About 8.9% of credit card balances fell into delinquency over the last year, according to the Federal Reserve Bank of New York — a sign that a growing number of borrowers are feeling the strain of rising prices and high interest rates.

“Everything is more expensive. Debt is more expensive. Rent is more expensive. Food, gas, everything,” says Charlie Wise, senior vice president at TransUnion, the credit reporting firm. “Even with relatively healthy wage gains we've seen over last several years, many consumers just aren't keeping up with the price pressures.”

Maxed-out borrowers are a big concern

The New York Fed's report shows the pain is not evenly spread. While many households are on solid financial footing, almost 1 in 5 cardholders is “maxed out,” using at least 90% of their credit card limit. That's worrisome, the report says, because maxed-out borrowers are much more likely to fall behind on their bills.

People under 30 and those who live in low-income neighborhoods were particularly likely to be maxed out, according to the report. Among Generation Z borrowers, about 1 in 6 was close to exhausting their credit, compared with 4.8% of baby boomers.

Trapped in an expensive debt cycle

Overall credit card balances totaled $1.115 trillion in the first quarter of the year, $129 billion more than last year. For card users who pay their balance in full every month, that's not a problem. But according to Bankrate, roughly 44% of borrowers carry credit card debt over from month to month.

“The credit card market is really one of these proverbial tale of two cities,” says Ted Rossman, senior industry analyst at Bankrate. “You have roughly half of cardholders paying in full and getting great benefits like rewards and buyer protections.

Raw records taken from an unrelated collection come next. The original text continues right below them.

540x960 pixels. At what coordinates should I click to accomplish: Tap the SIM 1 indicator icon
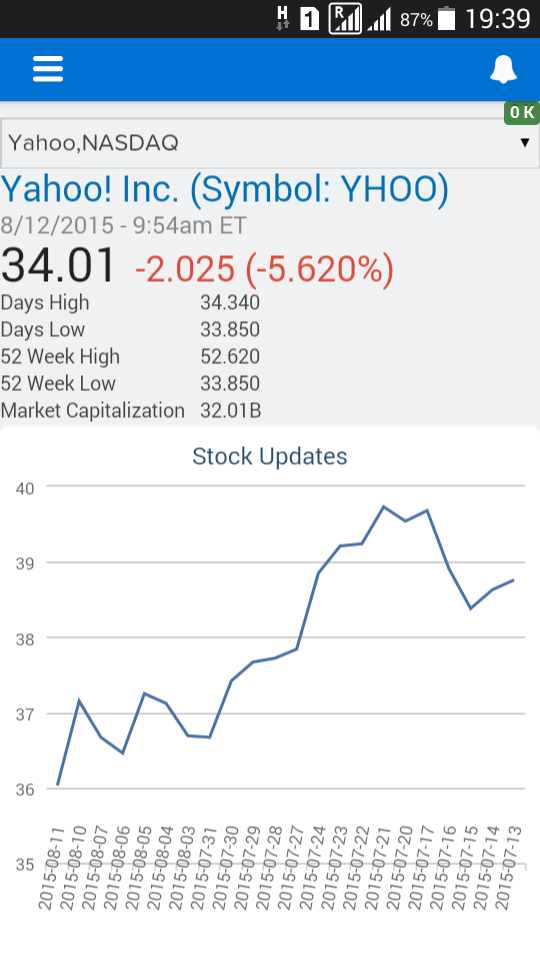[309, 20]
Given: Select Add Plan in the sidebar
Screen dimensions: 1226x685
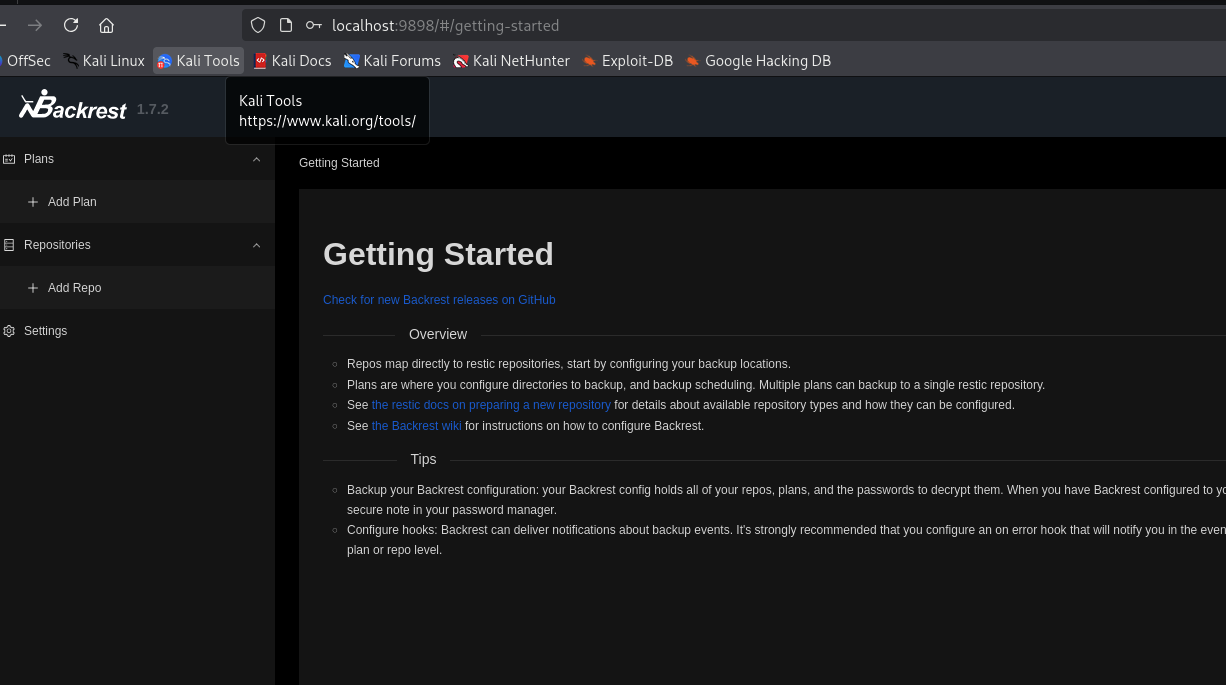Looking at the screenshot, I should (72, 202).
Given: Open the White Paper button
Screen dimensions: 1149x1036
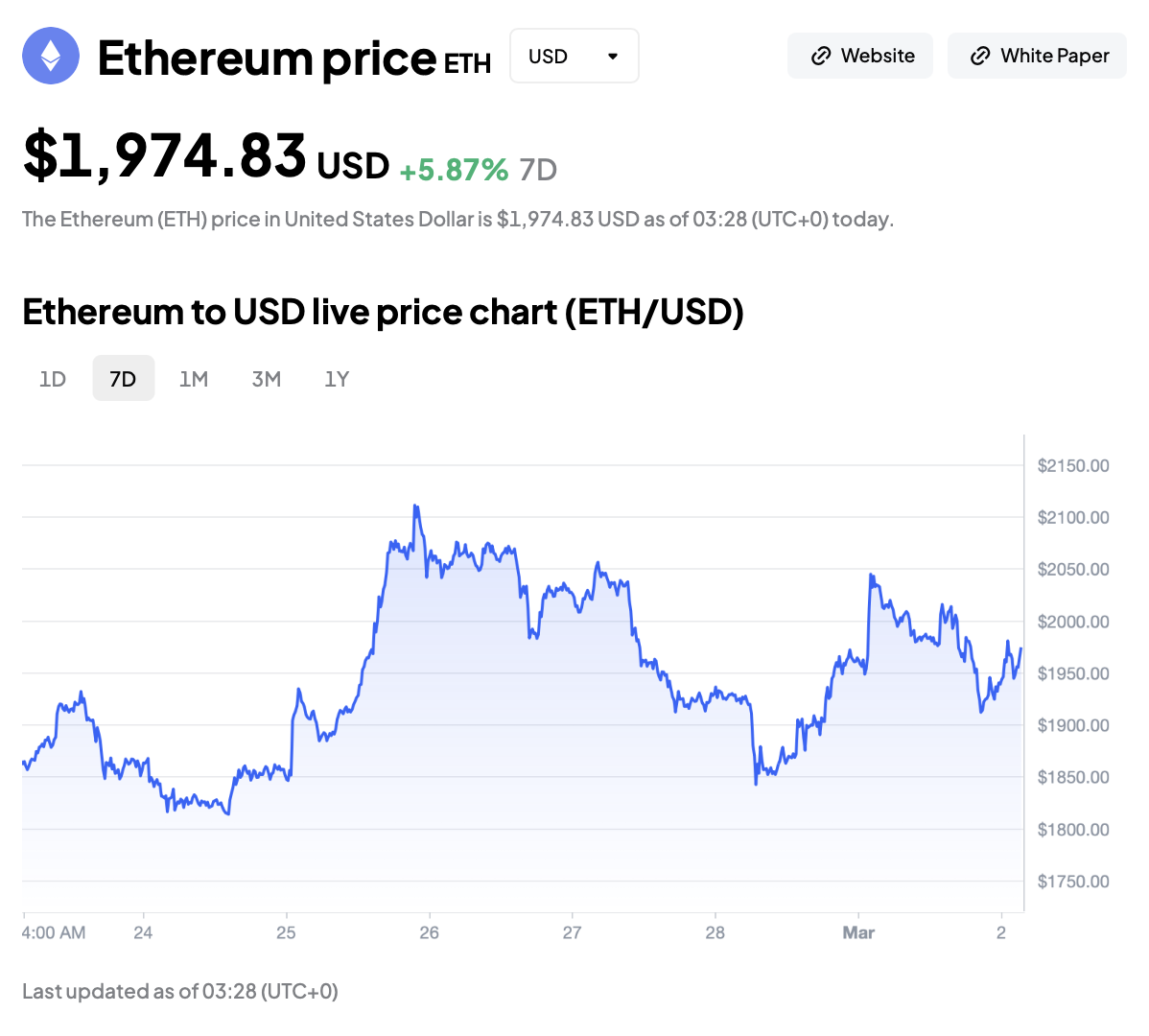Looking at the screenshot, I should 1037,57.
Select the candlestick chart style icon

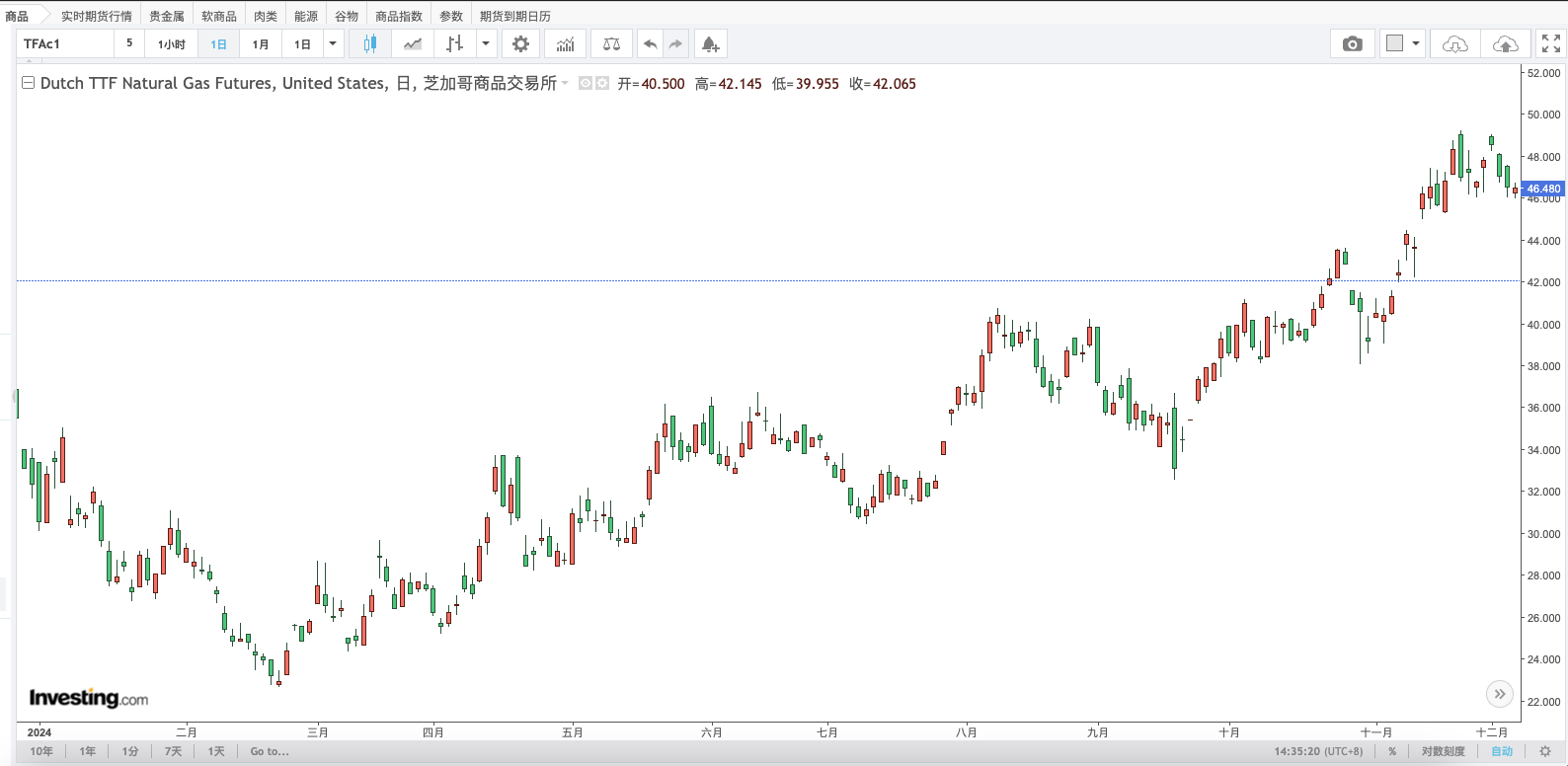pos(370,44)
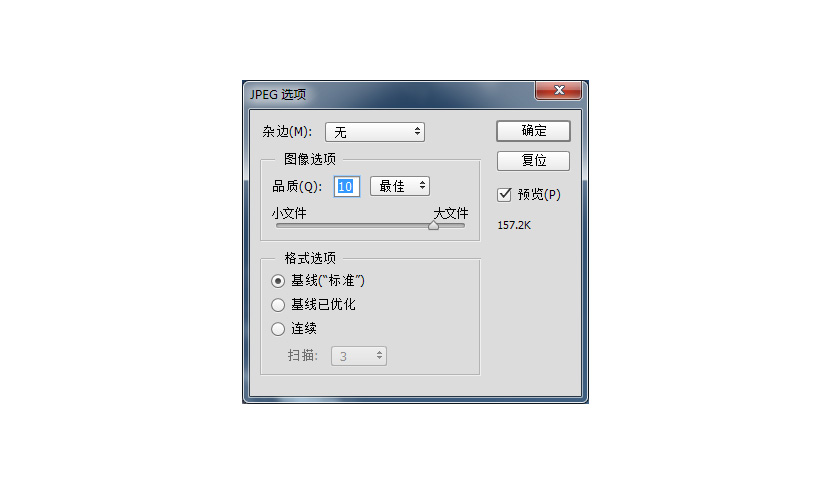Click the 确定 button
This screenshot has height=485, width=831.
[x=533, y=131]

And then you have the other half, more or less, who can easily become trapped in an expensive debt cycle.”

Credit card debt is very costly, with the average interest rate topping 20%. Rossman says borrowers who make only the minimum monthly payment can take nearly two decades to pay down their debt. On an average balance of $6,360, the interest alone would total $9,500.

“Time is not your friend if you're a consumer who's struggling with debt,” says Mike Croxson, CEO of the National Foundation for Credit Counseling. “Odds are as you go through paying minimums, missing minimum payments and other things, those rates are going to continue to increase.”

Credit card delinquency rates are rising

Early in the COVID-19 pandemic, when spending opportunities were limited and the federal government was sending out relief payments, many people paid down their debts, and credit card delinquencies fell to historical lows.

That trend has now reversed itself. Credit card delinquencies have returned to pre-pandemic levels, despite rising wages and a low unemployment rate.

Rising rates of delinquency when both the labor market and the economy are strong are raising concerns at the New York Fed. It's a worrisome trend it will keep an eye on for months to come.